And in the western U.S., hot, dry, Santa Ana winds are dying down and firefighters are now gaining some ground on thousands of acres of wildfires in Southern California.

We were showing you some of these pictures yesterday, too.

CNN iReporter Reg Whatley captured this video of smoke coming up from a 4,000-acre fire at Camp Pendleton Marine Base. That's near San Diego. And that blaze is now 60 percent contained and evacuation orders have actually been lifted.

So some good news there. Rob Marciano was telling us about it yesterday.

So overnight, Rob, it sounds like that is exactly what happened as winds started dying down.

ROB MARCIANO, CNN METEOROLOGIST: They are. But there's still low levels of humidity today. Winds less, that's the good news. This picture taken yesterday or may even -- this may have been actually Monday. But it gives you an idea of the amount of smoke and ash in the air. And talking to another people on the ground in L.A., it's just -- it's been pretty nasty and still quite a bit of that debris to have to breathe in, it's just not a good deal.


COLLINS: Yes, very good. And the Red Sox are on the phone, they're saying, hey, don't give up on us yet, Rob Marciano.

MARCIANO: Oh I gave up a long time ago. No, best of luck to them.


MARCIANO: And the Rays and the Dodgers and the Phillies.

COLLINS: All right. Good for you. Rob, we'll check back later on.

In just a few minutes, as you well know, about that time of day, opening bell, seconds away. We'll have it for you in just a moment.


COLLINS: On Wall Street, investors have a slew of information out to sift through today. Everything from corporate earnings to economic reports and new worries about that dreaded "R" word. Susan Lisovicz is at the New York Stock Exchange with a look at what it all means for the market.

Hi there, Susan.


What it means is we think it will be a rough open, Heidi, but it's been so volatile. What happens at the open certainly doesn't guarantee what happens at the close. There's always a lot of actions in between.

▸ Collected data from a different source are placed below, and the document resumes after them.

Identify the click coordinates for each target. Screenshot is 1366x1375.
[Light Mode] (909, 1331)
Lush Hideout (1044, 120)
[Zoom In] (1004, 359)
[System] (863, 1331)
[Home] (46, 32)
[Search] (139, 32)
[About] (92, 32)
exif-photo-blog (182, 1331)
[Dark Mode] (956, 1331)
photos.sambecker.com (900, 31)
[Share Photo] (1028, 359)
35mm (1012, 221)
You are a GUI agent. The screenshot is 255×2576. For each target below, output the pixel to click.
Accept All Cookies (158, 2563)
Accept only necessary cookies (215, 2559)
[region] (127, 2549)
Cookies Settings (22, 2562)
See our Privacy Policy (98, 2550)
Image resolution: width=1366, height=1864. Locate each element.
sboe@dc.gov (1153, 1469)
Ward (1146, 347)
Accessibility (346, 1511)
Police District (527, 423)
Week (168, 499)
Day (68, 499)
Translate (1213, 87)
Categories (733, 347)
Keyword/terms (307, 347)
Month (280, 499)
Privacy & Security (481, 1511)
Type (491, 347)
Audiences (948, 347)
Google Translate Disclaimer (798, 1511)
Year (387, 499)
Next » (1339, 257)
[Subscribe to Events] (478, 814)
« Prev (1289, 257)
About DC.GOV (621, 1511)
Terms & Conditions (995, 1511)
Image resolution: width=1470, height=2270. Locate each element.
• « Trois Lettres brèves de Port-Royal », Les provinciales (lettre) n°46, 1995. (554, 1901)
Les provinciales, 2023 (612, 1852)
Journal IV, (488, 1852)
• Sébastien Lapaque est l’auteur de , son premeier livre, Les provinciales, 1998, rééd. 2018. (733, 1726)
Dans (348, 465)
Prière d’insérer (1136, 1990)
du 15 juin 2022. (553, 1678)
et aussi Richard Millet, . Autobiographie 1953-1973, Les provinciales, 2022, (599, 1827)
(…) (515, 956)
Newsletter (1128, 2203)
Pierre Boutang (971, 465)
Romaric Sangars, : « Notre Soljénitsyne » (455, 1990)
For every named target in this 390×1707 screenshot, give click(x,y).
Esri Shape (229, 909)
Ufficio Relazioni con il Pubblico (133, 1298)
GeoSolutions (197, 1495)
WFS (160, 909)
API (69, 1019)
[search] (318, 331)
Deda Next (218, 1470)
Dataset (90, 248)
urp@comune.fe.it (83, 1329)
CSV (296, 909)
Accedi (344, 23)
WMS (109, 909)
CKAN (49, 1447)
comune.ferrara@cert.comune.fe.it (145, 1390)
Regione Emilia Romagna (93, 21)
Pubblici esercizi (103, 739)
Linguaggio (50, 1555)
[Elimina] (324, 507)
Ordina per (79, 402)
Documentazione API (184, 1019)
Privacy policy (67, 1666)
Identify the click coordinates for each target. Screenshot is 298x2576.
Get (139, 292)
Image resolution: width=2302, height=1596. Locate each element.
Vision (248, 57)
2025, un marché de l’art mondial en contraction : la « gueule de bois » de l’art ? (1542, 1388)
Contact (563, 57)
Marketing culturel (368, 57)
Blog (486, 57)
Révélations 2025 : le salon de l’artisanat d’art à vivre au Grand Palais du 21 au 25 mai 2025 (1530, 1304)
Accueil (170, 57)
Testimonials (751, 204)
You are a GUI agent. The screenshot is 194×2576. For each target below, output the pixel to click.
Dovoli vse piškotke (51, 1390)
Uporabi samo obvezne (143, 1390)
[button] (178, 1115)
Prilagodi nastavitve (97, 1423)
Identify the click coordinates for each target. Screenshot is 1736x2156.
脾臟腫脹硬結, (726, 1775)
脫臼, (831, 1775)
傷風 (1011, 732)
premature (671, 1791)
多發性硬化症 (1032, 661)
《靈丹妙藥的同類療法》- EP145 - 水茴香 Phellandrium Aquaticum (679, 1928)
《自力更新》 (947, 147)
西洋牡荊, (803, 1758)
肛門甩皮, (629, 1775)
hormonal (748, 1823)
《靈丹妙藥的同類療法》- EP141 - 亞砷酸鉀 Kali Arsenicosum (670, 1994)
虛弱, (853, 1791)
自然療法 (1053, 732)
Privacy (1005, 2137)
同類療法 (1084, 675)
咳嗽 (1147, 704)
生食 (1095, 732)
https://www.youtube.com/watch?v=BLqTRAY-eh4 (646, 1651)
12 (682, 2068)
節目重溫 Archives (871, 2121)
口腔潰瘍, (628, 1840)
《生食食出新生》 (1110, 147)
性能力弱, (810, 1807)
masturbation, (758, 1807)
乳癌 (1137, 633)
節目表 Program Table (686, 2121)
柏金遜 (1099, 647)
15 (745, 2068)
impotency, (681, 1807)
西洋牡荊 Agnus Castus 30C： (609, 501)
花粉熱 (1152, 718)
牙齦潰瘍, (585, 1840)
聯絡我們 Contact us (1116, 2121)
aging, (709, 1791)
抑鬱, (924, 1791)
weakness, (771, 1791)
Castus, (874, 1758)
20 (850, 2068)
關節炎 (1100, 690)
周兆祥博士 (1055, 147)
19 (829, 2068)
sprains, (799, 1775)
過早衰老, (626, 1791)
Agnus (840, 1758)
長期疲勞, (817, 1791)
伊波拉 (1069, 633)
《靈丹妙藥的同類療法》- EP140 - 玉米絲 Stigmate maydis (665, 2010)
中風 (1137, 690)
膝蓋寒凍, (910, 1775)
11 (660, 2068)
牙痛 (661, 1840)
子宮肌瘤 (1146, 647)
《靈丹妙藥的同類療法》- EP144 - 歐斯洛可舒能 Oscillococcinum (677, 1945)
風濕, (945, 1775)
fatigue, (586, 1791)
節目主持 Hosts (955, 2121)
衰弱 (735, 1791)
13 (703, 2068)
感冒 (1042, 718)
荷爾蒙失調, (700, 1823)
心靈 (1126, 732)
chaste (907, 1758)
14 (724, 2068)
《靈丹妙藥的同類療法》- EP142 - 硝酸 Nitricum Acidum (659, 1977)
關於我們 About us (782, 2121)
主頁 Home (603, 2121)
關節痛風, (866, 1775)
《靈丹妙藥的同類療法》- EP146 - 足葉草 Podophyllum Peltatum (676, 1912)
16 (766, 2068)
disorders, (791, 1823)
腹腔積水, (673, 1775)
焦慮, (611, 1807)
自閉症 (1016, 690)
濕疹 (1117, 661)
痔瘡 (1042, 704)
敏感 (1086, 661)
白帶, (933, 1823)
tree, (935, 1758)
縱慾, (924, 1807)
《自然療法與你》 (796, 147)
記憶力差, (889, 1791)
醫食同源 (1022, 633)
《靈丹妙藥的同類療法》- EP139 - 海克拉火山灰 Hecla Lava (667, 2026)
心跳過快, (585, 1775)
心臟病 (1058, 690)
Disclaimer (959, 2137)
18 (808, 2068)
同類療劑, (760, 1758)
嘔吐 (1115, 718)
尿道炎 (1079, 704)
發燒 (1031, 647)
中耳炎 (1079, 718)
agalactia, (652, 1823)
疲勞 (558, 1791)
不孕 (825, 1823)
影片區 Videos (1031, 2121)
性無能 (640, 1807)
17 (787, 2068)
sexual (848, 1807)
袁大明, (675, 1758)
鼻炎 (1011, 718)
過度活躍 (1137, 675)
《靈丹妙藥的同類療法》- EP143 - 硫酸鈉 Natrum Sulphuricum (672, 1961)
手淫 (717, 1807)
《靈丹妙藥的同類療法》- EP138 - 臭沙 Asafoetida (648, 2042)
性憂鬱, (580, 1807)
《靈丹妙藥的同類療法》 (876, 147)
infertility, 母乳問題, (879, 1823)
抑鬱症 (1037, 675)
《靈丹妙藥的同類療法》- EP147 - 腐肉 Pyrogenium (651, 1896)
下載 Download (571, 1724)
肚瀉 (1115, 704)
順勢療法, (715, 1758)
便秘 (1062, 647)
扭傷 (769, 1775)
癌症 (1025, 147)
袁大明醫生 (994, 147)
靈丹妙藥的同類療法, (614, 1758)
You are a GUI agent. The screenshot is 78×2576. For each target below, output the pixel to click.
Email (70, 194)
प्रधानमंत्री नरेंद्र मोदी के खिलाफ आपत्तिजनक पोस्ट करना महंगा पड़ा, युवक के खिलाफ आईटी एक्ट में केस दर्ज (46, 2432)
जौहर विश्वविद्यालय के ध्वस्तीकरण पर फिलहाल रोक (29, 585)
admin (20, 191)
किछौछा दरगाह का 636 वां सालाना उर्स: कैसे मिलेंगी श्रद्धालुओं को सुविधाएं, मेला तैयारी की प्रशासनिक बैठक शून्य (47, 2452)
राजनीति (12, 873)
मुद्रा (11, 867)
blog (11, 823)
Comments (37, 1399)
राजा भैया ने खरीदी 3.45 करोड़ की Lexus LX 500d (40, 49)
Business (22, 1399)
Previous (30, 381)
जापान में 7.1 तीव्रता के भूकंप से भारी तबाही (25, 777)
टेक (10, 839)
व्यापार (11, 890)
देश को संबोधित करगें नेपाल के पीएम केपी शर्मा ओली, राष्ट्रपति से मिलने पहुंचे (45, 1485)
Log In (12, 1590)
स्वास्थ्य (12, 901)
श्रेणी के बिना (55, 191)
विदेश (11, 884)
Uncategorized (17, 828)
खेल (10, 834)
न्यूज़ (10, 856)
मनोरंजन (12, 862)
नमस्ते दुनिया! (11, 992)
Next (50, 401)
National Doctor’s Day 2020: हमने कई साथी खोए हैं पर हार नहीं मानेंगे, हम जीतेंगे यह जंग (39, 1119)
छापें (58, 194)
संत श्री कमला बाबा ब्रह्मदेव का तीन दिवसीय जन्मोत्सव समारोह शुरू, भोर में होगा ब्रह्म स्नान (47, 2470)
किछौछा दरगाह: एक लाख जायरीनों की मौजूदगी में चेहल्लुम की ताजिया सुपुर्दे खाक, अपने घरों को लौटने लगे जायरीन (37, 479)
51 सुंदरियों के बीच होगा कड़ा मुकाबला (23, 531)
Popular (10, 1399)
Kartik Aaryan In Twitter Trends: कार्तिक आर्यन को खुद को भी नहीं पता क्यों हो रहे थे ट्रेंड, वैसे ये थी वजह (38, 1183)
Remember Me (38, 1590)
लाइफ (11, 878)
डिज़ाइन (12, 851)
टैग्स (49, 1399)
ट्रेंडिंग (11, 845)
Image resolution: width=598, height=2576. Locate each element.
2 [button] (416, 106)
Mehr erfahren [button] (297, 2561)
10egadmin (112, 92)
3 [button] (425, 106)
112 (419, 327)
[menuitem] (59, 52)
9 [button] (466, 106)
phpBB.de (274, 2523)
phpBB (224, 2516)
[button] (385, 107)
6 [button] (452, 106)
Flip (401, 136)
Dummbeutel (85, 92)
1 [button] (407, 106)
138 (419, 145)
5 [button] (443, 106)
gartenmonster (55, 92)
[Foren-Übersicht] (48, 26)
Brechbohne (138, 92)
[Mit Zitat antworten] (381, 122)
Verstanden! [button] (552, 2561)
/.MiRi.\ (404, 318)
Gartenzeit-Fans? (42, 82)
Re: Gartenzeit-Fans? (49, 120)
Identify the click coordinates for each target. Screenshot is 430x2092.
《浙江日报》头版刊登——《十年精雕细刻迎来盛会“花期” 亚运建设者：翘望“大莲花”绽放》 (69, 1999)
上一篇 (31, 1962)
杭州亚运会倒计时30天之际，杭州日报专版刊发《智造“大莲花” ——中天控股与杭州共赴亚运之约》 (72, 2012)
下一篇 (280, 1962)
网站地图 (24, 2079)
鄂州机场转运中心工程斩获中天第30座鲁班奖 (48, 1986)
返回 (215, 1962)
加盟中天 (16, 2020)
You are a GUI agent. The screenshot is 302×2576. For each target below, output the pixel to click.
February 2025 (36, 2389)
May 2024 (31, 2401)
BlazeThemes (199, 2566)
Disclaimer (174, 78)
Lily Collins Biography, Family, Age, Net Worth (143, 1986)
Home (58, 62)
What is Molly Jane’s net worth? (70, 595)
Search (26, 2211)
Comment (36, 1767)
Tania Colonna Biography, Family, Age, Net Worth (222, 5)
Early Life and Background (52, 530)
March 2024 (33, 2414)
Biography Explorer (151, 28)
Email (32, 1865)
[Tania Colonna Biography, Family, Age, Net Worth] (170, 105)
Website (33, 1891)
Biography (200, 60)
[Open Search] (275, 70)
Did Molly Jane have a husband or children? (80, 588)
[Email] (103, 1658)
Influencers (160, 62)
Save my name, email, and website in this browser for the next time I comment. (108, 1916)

What we can tell you is markets overseas are falling. Stocks here in the U.S. set to follow suit. Fed chief Ben Bernanke set to speak today in New York. But right now a lot of the focus is on comments made last night by regional Fed president Janet Yellen.

She said what a lot of economists have been saying for some time now, that the U.S. economy appears to be in a recession. She says virtually every major sector of the economy has been hit by the financial crisis, and today we get a look at how just -- how bad the damage is.

For instance, retail sales which plunged 1.2 percent last month, a third straight monthly decline, the longest streak of declines in 15 years.


LISOVICZ: Retail sales, as we all know, Heidi, always closely watched, because consumer spending accounts for more than two-thirds of the economic activity.


LISOVICZ: A big reason for the drop. Weak auto sales. Meanwhile wholesale prices once you strip out food and energy, rose more than expected last month. But we are not seeing stocks rise in the first few seconds of trading. We're also watching corporate profits. JPMorgan chase, a financial company, reported a more than 80 percent drop in quarterly earnings. The company's CEO expects reduce earnings over the next few quarters. But the banking giant actually managed to post a profit.

And to the tech sector, Intel reported a modest increase in quarterly earnings mostly because the company lowered its manufacturing costs. The Dow Industrials right now in the first 45 seconds of trading is down triple digits off 112 points. Yesterday was the first time, Heidi, in nine sessions that the Dow did not finish the day with a triple-digit move, even though it achieved both during the trading session.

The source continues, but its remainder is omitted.